So, you’ve successfully completed a crochet class, taught yourself from Youtube, or maybe a patient friend sat you down and showed you the basics. However you learned to crochet, there are some things that only experience can teach you.
This simple crochet cushion is designed to give you some experience in the basics of crochet, choosing a yarn, making a tension square and following a simple pattern. Think of it as a spring board for your own adventures in crochet. Experiment by working in stripes, change the yarn and make a unique accessory for your home that will have all your friends asking where you bought it. You can find the free pattern here.
Let’s start with a few basics.
Choosing a pattern
This can be a daunting process. There are literally thousands of free patterns available on the internet, but remember you get what you pay for. A free pattern is unlikely to have been tech edited (so it may have mistakes), it may use terminology unique to the designer that can flummox a beginner or it might just be brilliant. Choose with caution by looking at patterns from reputable designers, sign up for free patterns on yarn company websites such as Rowan or ask your friends to recommend great blogs.
You can register on the Rowan website for patterns, tutorials and lots more inspiration. Look out for courses run by Rowan consultants at your local yarn store too.
Check out the free Pattern Tab to find my latest free patterns, many of which were first published in magazines, so have been tech edited and road tested by beginners.
Read the pattern through before you start
It sounds obvious, but reading the pattern allows you to highlight things you may not have come across before (such as the slip stitch seam on this cushion), you can look up techniques online, consult a book or ask a friend. Believe me, there’s nothing worse than settling down to an evening of crochet only to come up against a nasty surprise!
Check your tension
Designers give a tension for a reason. If you work more or fewer stitches than the stated tension, this will affect the size of the finished piece and the amount of yarn you’ll need. For example, this cushion pattern gives a tension of 8 stitches to 10cm, if your tension varies, then your cover may be too big and sag or too tight. As a general rule of thumb, go up a hook size if you have too many stitches and down a hook size if you have too few. A point worth noting here is that in addition to the tension given, you must account for a seam allowances, which is why the cushion cover pattern instructs you to work rows of 26dc – slightly wider than 30cm at stated tension – but you’ll need a stitch on either side for the seams. Making a swatch also allows you to practice techniques, such as the simple button hole on this cushion. You can then take your swatch with you when you choose buttons. That way you’ll get the right size and a great colour match.
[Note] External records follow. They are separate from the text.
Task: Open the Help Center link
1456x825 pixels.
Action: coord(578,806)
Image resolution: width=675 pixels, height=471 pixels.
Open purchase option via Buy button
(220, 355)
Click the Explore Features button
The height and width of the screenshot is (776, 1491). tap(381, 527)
Check before you start whether your pattern has been written in UK or American crochet terms. There really is no difference to how the stitches are worked, but they do have different names. A UK double crochet is the same as an American single crochet. Most magazines and books have a conversion chart, it an be useful to keep one in your project bag or stick it in the front of a notebook so you can remind yourself. After a while you’ll find you become fluent in both UK and US terms and can easily convert in your head, but until then always check before you start and be clear on which stitch the designer means. A simple rule of thumb, if a pattern uses “half double crochet”, then it’s definitely written in American terminology – we simply don’t have that stitch name in the UK!
So there you are, a few things you were probably told in class and instantly forgot – you’re not alone – learning a new skill takes time and patience and the humility to admit you don’t know everything. That goes for the teacher too – we’re constantly learning and discovering new techniques – and it’s what makes teaching so rewarding.
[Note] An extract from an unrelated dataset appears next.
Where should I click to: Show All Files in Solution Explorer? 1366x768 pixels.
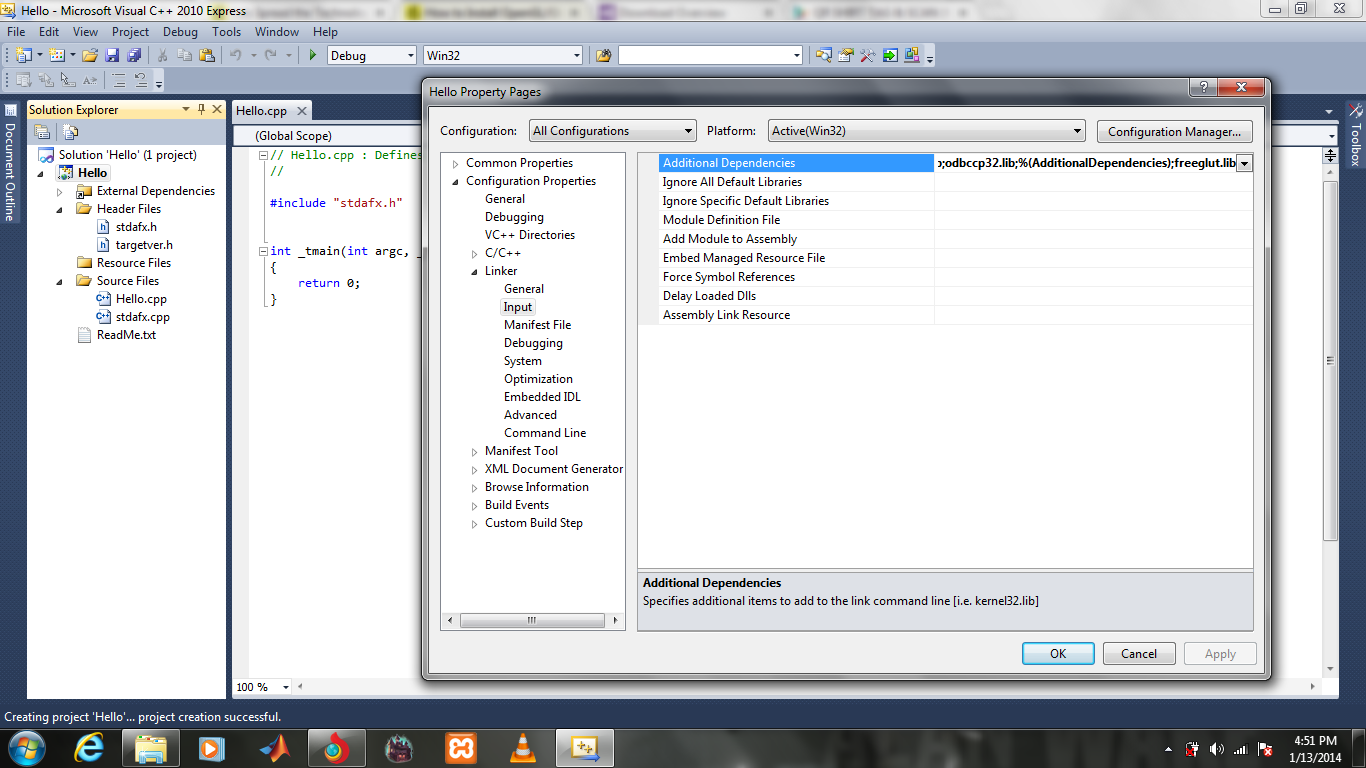70,130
You’ll make mistakes, you’ll give up on projects half way through, falling out of love with the yarn or the pattern. You’ll experience the thrill of saying you made it yourself when someone compliments your scarf or jumper. Before you know it, someone at knit group, or work or even a friend will say “Can you show me how you did that?” and you’ll be passing on your skills and enthusiasm to another beginner.
But first you have to make stuff. Go to your library and borrow a book, ask advice at your local yarn store, email your teacher and ask for recommendations or buy one of the great UK magazines that are filled with patterns, hints and tips. Have fun, be brave and let me know how you get on.